● Direction: Copy word for word everything in the article on functional unemployment below, from "A new report" down to "past 12 months.".

● Extract to read:
------------------------------------

A new report has warned that nearly a quarter of the American workforce is “functionally unemployed,” and that lower, headline figures may be masking a deeper structural crisis within the labor market.
According to the report from the Ludwig Institute for Shared Economic Prosperity (LISEP), 24.8 percent of workers fall into this category as of November, including those who are jobless, Americans seeking but unable to secure full-time employment, and individuals earning “poverty wages,” defined as $26,000 or less annually. LISEP’s “True Rate of Employment”—or TRU—is down 0.1 percent from September, the time of its last report, but has risen 0.7 percent over the past 12 months.
Newsweek has contacted the Ludwig Institute for further comment on the research.
Why It Matters
While some experts have questioned its methodology and the utility of the figures this produces, the Ludwig Institute argues that its measurement of functional unemployment and the resulting TRU provides a more holistic and useful view of employment conditions than the “deceiving” government figures relied on by analysts and policymakers.

------------------------------------

● Provided material:
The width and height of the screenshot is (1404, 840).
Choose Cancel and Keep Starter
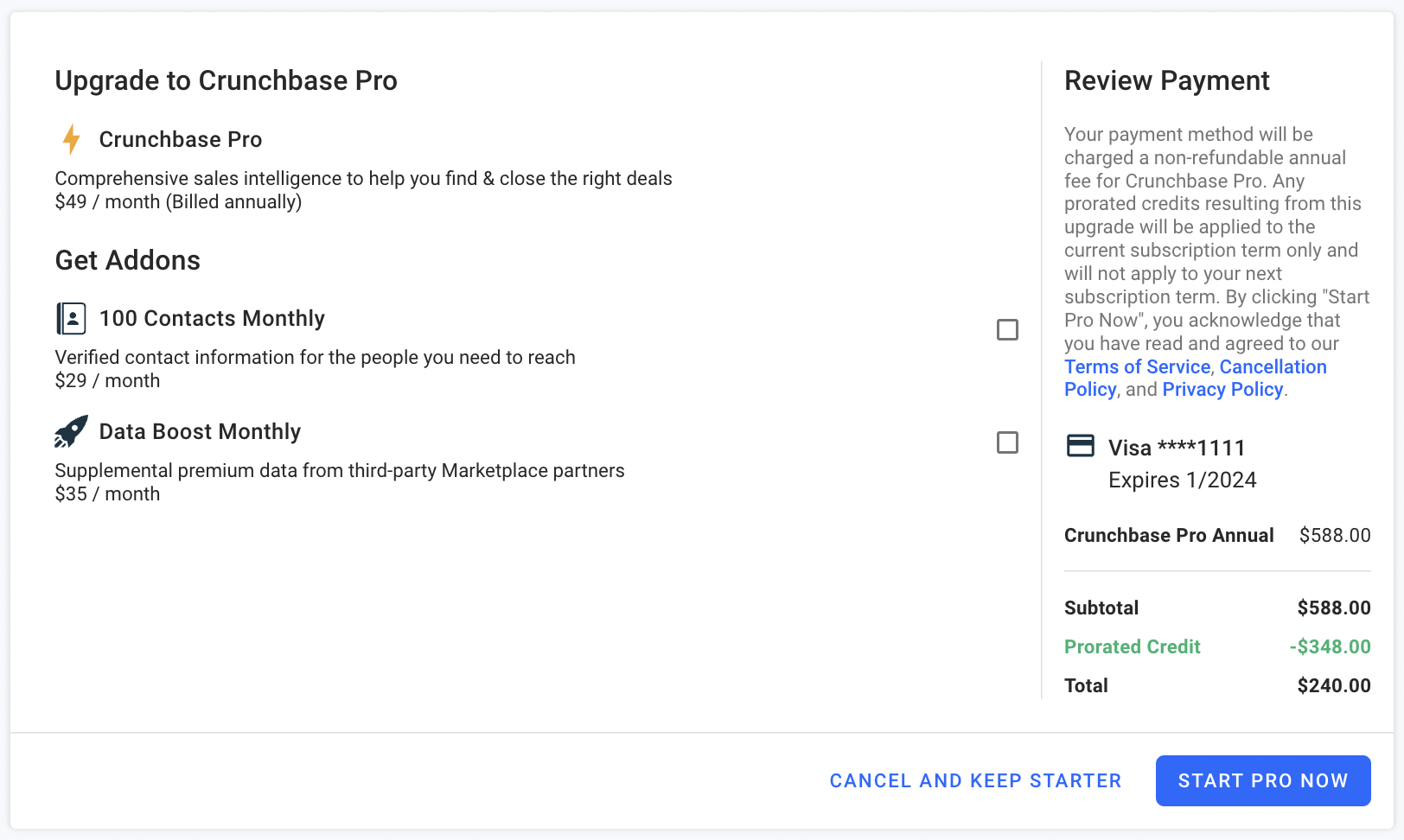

------------------------------------

● Solution for this task:
A new report has warned that nearly a quarter of the American workforce is “functionally unemployed,” and that lower, headline figures may be masking a deeper structural crisis within the labor market.
According to the report from the Ludwig Institute for Shared Economic Prosperity (LISEP), 24.8 percent of workers fall into this category as of November, including those who are jobless, Americans seeking but unable to secure full-time employment, and individuals earning “poverty wages,” defined as $26,000 or less annually. LISEP’s “True Rate of Employment”—or TRU—is down 0.1 percent from September, the time of its last report, but has risen 0.7 percent over the past 12 months.